── GIVEN DATA ──

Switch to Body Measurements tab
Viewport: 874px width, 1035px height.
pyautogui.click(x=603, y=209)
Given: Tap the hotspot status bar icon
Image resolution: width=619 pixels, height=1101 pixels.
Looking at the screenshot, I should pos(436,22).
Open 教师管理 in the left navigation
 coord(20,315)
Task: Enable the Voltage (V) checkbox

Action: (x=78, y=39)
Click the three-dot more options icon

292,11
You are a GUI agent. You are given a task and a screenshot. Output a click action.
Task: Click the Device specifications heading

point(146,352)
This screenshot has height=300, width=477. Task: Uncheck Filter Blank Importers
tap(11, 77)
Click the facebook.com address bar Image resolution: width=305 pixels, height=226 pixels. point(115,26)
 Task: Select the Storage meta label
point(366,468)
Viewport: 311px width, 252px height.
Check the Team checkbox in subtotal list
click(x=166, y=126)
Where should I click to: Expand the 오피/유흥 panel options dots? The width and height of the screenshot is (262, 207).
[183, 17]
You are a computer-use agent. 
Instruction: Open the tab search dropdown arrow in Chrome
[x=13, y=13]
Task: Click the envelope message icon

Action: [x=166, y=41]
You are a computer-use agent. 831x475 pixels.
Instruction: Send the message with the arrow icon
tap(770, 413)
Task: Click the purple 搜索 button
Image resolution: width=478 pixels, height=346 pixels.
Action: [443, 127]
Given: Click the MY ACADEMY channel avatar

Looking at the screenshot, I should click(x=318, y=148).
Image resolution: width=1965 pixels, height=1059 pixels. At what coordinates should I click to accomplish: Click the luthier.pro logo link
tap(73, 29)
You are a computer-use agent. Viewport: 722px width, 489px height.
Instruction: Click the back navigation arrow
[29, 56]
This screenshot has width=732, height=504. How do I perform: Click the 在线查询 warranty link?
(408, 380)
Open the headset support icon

───

**WORK TO COMPLETE**
Lay out the lines above as a JSON list of strings, one string per line, leaving out blank lines.

**RESPONSE TO THIS EXERCISE**
[
  "Switch to Body Measurements tab",
  "Viewport: 874px width, 1035px height.",
  "pyautogui.click(x=603, y=209)",
  "Given: Tap the hotspot status bar icon",
  "Image resolution: width=619 pixels, height=1101 pixels.",
  "Looking at the screenshot, I should pos(436,22).",
  "Open 教师管理 in the left navigation",
  " coord(20,315)",
  "Task: Enable the Voltage (V) checkbox",
  "Action: (x=78, y=39)",
  "Click the three-dot more options icon",
  "292,11",
  "You are a GUI agent. You are given a task and a screenshot. Output a click action.",
  "Task: Click the Device specifications heading",
  "point(146,352)",
  "This screenshot has height=300, width=477. Task: Uncheck Filter Blank Importers",
  "tap(11, 77)",
  "Click the facebook.com address bar Image resolution: width=305 pixels, height=226 pixels. point(115,26)",
  " Task: Select the Storage meta label",
  "point(366,468)",
  "Viewport: 311px width, 252px height.",
  "Check the Team checkbox in subtotal list",
  "click(x=166, y=126)",
  "Where should I click to: Expand the 오피/유흥 panel options dots? The width and height of the screenshot is (262, 207).",
  "[183, 17]",
  "You are a computer-use agent. ",
  "Instruction: Open the tab search dropdown arrow in Chrome",
  "[x=13, y=13]",
  "Task: Click the envelope message icon",
  "Action: [x=166, y=41]",
  "You are a computer-use agent. 831x475 pixels.",
  "Instruction: Send the message with the arrow icon",
  "tap(770, 413)",
  "Task: Click the purple 搜索 button",
  "Image resolution: width=478 pixels, height=346 pixels.",
  "Action: [443, 127]",
  "Given: Click the MY ACADEMY channel avatar",
  "Looking at the screenshot, I should click(x=318, y=148).",
  "Image resolution: width=1965 pixels, height=1059 pixels. At what coordinates should I click to accomplish: Click the luthier.pro logo link",
  "tap(73, 29)",
  "You are a computer-use agent. Viewport: 722px width, 489px height.",
  "Instruction: Click the back navigation arrow",
  "[29, 56]",
  "This screenshot has width=732, height=504. How do I perform: Click the 在线查询 warranty link?",
  "(408, 380)",
  "Open the headset support icon"
]